When Sam gets talking to the Japanese man whom he interrogated earlier. He talks about being at war, as the Japanese man tells him of being in an interment camp on U.S. soil. What we discover is that Hodiak found out that who this man killed used to be a guard in the same internment camp where he was locked away. Very curious.
Terry Melcher (Chase Coleman) has agreed to record Charlie, to get him off Wilson’s back. All is well, I guess. Ken sees more and more the strange brainwashing that happens with the Manson Family, as once Charlie leaves the table the women are allowed to eat. Tragic, all those young lives wrapped up in his mania.
The sexism Charmain Tully (Claire Holt) experiences is always present. She reels off a story about even her own father’s misogyny. One of the upper-ups gives her a shot to turn things around. Only if she helps him “fix” a problem of his own. Does that involve double-crossing her mentor?
Oh, things are getting worse for Shafe, and for everybody. Roy isn’t pleased with all the undercover bullshit. Will it wash out as a “drug deal gone wrong“? When Kristin comes in during the whole confrontation everything becomes scarier.
Now Charmain’s being summoned by Brian, as he and his wife sit at the end of Roy’s shotty. Kovic talks about some of the Manson ramblings, the “wheel of karma” that crushes those in its way.
That addiction of Hodiak’s, the need for mystery in his police life, it won’t stop. He figures out that the man the Japanese gentleman accidentally killed had a wife; she had an affair with the Japanese man in the camp where she taught. This produced a child, and then the man wanted revenge. Still, it’s “justifiable homicide” and lets the man go. You can tell he didn’t take any pleasure in killing the other guy, he didn’t even know he had a son. All that will weigh on him, forever.
Roy is bearing down on Charmain and the Shafes. Things are not looking good. Until the half-overdosed Vickery plants a heroin needle in Kobvic, starting a brutal fight between the biker and Charmain. All ending with a knife right in Roy’s heart. That just leaves them with a mess. At least nobody’s dead. The Shafes marriage? This did it no favours, either.

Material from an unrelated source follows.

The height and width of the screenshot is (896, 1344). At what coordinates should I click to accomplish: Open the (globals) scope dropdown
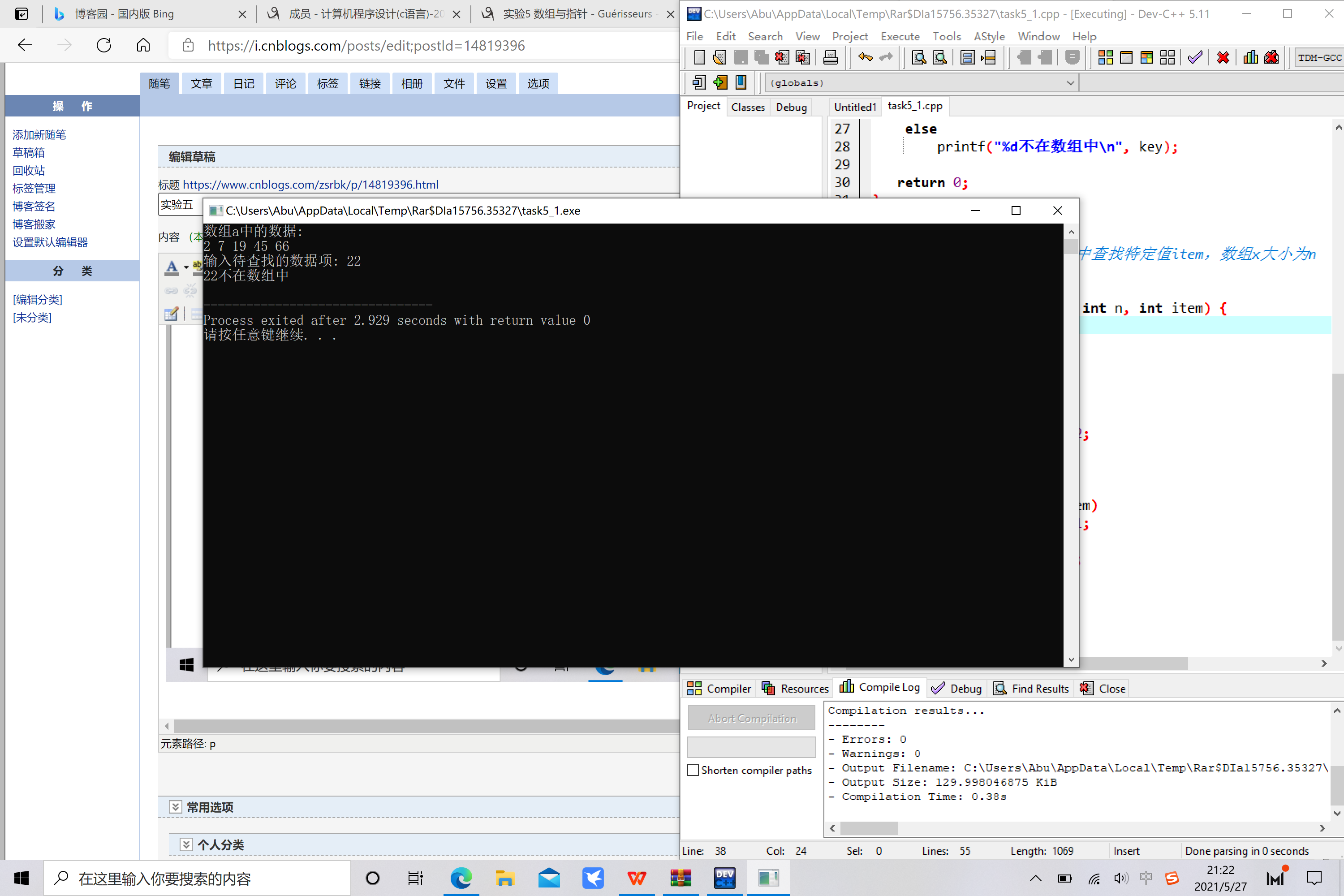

After getting the Manson baby back to the Family, Ken wonders why anybody sticks around anymore. Everything at the ranch is getting dire. Emma then reveals to her father she’s with child. Not exactly a jump for joy bit of news, but news nonetheless. Charlie’s got the recording finished, and Ken did up a contract. To please the master. Melcher doesn’t want to sign anything. Then he goes on a tirade against Manson, insulting him terribly. Yet another incident to drive Charlie crazy. Also serves to drive Ken off from the ranch.
With everything happening, Charmain tears into Sam about the way he conducts himself. “I don‘t your permission to tell the truth,” she says. “Sometimes I wonder, did I create the monster, or did I just drag it back from the swamp?” Sam replies.

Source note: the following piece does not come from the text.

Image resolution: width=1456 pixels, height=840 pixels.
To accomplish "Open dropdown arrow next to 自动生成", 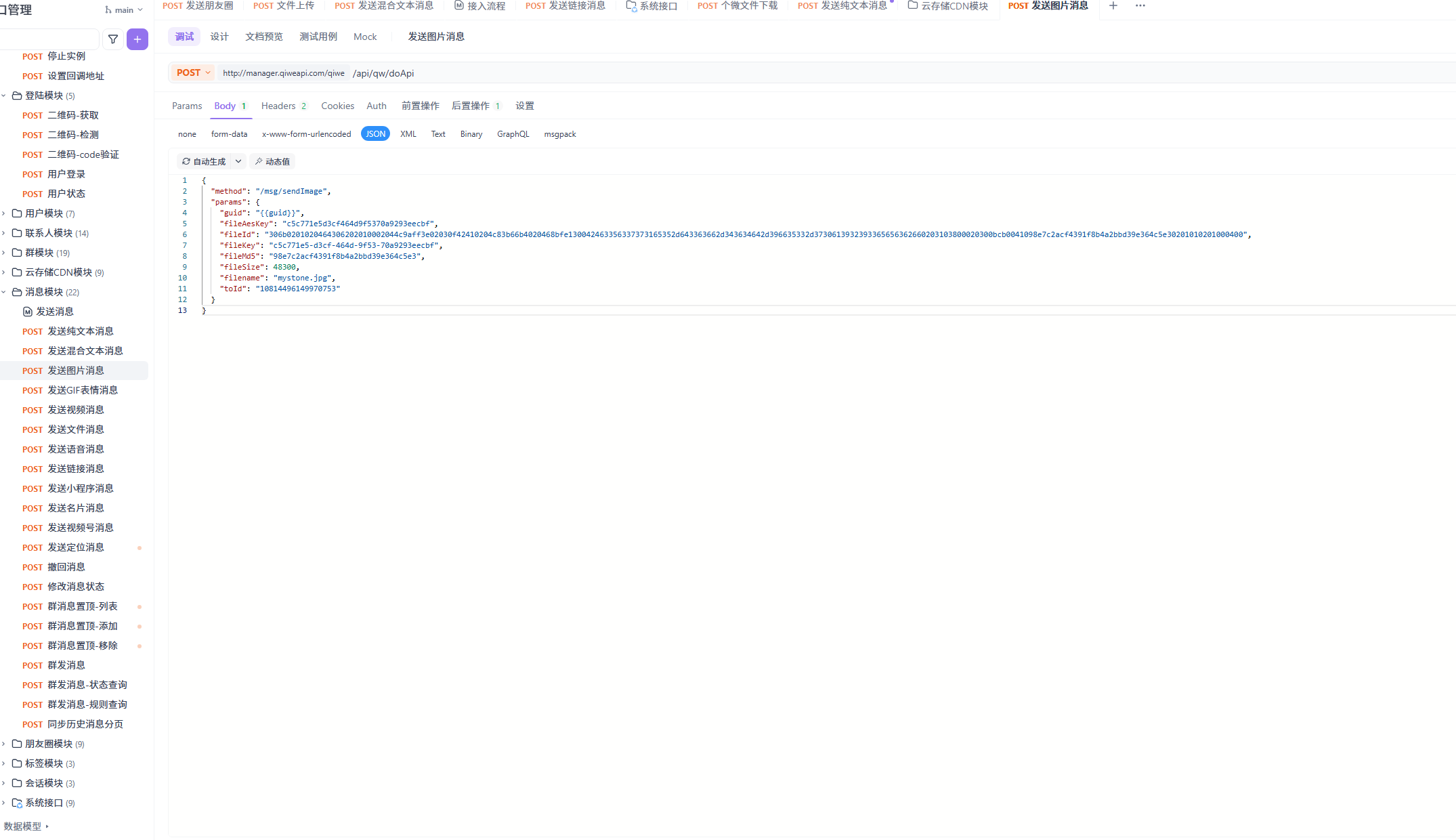I will point(238,162).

Hodiak hands in his resignation to Cutler then heads out. He says he’s done. Not sure how Charmain feels in the end, though she looks surprised. Everything is falling apart, for everybody, from Sam to the Shafes to Charlie and Ken.
Cut to August 9th of ’69 again. With a baby inside her, Emma watches as Sharon Tate, with child, is murdered savagely by the Manson Family. A too late and horrific awakening.
What a wild episode. This show gets better with each passing chapter in Season 2. Up next is “Mother Nature’s Son” and it brings us to the penultimate finisher. I know NBC hasn’t really treated this series with the respect it deserves. It will likely never see Season 3. I do, however, feel it deserves one. After the decent Season 1, Aquarius stepped up its game hugely, in writing, directing, editing, all aspects. So I do hope NBC gives it a swan song third season to explore the last bits of the Manson days.